Diverse representation of the Muslim experience is essential, given the impact that Hollywood’s stories have on our culture, perspectives, and opinions (I discuss this at length here). Usually, the only “good Muslim” that Hollywood seems to love is either the subservient-to-the-state Muslim (see Amazon Prime’s Jack Ryan) or the non-practicising. These narratives have shaped public opinion, making outwardly Islamophobic initiatives like Prevent and Countering Violent Extremism programs more digestible.
In Midnight Mass, Hassan is far from a trope, in fact, he is a victim of stereotyping, only taking up the job of sheriff on the island after being racially profiled by the NYPD. He is regularly depicted praying with his son Ali, and has numerous conversations with the inhabitants of the island about his Islamic belief as well as the real impact of Islamophobia on him.
He faces Islamophobia regularly on the island, too, with many characters throwing out sly racial and Islamophobic digs at him. “Unless you plan on hopping a ferry to the Mosque, you’ll have to hunker down with us too”, one character quips. He bears this, with the grit of a man on the edge.
“I don’t intimidate”, Hassan remarks, “I don’t overshare or overstep or intrude in any way. I don’t even carry a gun. And still. Still. Beverly Keane, and a few others too, look at me like I’m Osama bin f—— Laden.”
What is invigorating with this character is how the show depicts his relationship with his faith. Hassan’s challenges aren’t of trying to fit into Western society, nor with his desire to drink or fornicate. In fact, his challenges are those of any (white) American hero: battling evil, horror, and mystery in this sandbox of possibility that this world offers this cowboy. He just happens to be Muslim.
Rahul Kohli, who plays the character, says that Hassan is essentially a “fusion of polar opposite ideas” – the “quintessential American hero” as well as “America’s greatest villain – the bearded brown dude”. Good, devout Muslims exist. They are the backdrop of our society. From being doctors and nurses to screenwriters and actors. It is only fair that they too have representation.
That’s not to say that Hassan doesn’t struggle with his faith. The show is, after all, about struggling with faith. But what’s refreshing is that it is not a two-dimensional journey of trying to fit a Muslim-shaped cog into an American machine. His struggle comes with believing in the seemingly miraculous events that occur to the island’s inhabitants, while his wife was left to die and succumb to pancreatic cancer.

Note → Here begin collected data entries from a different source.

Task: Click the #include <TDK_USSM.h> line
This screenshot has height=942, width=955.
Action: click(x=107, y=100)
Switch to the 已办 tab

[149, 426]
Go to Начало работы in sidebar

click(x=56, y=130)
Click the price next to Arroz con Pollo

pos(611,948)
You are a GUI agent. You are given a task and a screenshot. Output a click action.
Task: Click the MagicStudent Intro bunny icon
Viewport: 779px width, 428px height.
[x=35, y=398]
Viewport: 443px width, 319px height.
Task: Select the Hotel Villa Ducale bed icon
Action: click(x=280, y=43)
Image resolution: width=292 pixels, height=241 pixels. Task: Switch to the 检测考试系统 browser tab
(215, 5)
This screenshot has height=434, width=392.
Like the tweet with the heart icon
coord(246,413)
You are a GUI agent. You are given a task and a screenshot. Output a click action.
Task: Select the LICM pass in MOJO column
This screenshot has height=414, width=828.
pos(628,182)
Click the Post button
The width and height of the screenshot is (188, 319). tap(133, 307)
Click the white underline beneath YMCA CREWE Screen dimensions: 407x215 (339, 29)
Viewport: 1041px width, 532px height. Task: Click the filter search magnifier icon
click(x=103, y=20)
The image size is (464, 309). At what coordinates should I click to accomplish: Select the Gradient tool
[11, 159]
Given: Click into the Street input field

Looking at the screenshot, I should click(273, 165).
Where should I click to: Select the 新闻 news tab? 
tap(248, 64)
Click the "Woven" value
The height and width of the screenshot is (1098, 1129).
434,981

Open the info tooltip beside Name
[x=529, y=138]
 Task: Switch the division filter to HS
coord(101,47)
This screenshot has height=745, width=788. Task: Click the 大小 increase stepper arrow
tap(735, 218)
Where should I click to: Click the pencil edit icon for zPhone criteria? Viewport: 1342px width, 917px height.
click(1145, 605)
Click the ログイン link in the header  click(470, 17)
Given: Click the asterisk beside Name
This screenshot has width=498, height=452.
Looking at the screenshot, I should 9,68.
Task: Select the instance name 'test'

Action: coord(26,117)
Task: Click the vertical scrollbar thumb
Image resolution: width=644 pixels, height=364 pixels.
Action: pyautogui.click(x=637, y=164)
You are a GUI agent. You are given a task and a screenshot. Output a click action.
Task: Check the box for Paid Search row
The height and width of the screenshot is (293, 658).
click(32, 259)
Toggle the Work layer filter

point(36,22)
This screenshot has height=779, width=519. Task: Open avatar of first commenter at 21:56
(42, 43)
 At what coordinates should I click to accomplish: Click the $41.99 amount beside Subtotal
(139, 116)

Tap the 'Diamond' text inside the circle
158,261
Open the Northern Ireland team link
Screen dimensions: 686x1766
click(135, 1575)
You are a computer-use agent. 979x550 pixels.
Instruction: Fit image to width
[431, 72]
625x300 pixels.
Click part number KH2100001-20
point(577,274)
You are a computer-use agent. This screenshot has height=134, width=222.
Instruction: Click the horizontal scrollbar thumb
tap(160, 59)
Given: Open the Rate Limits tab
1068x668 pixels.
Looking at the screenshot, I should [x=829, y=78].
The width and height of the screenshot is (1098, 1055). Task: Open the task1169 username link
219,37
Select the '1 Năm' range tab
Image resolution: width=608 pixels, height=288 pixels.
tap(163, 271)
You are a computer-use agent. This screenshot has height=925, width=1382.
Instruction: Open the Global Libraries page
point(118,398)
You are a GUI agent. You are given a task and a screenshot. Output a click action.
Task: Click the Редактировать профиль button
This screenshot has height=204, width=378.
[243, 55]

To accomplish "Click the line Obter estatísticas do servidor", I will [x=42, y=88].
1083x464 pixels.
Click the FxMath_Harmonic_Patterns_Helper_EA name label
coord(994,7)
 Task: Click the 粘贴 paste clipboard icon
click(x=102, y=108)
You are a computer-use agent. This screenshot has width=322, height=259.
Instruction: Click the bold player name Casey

“If God really worked that way”, he tells his son, Ali, “if He decided that He was gonna heal some people and not others… no. No, that’s not how it works. That’s not how God works.”
I’m not asking for Muslims to be angels on-screen – few of us are – and what makes characters fascinating are their conflicts, both external and internal. But what’s important is that their struggles have depth, are nuanced, and are complicated, rather than the tiresome, wooden struggle of a seemingly free, Western society pulling a Muslim away from his outdated faith. His inner conflict is still important, but it is no longer two-dimensional, and it is not at the expense of his faith.
Hollywood has come a long way and is already improving its diversity and embracing the Muslim experience more. But unfortunately, those forms of representations still seem to come with caveats. By excluding devout Muslims from screen, Hollywood is still making a statement: come to us as we want, not as you are. When the reality is we are already here, and part and parcel of Western society.
And as is evident in Midnight Mass – the sooner Hollywood can embrace this, the sooner we can enjoy characters as complex and as challenging to viewers as Sheriff Hassan.
Spoiler alert: He’s the hero of the show. And he helps save the day, as he should.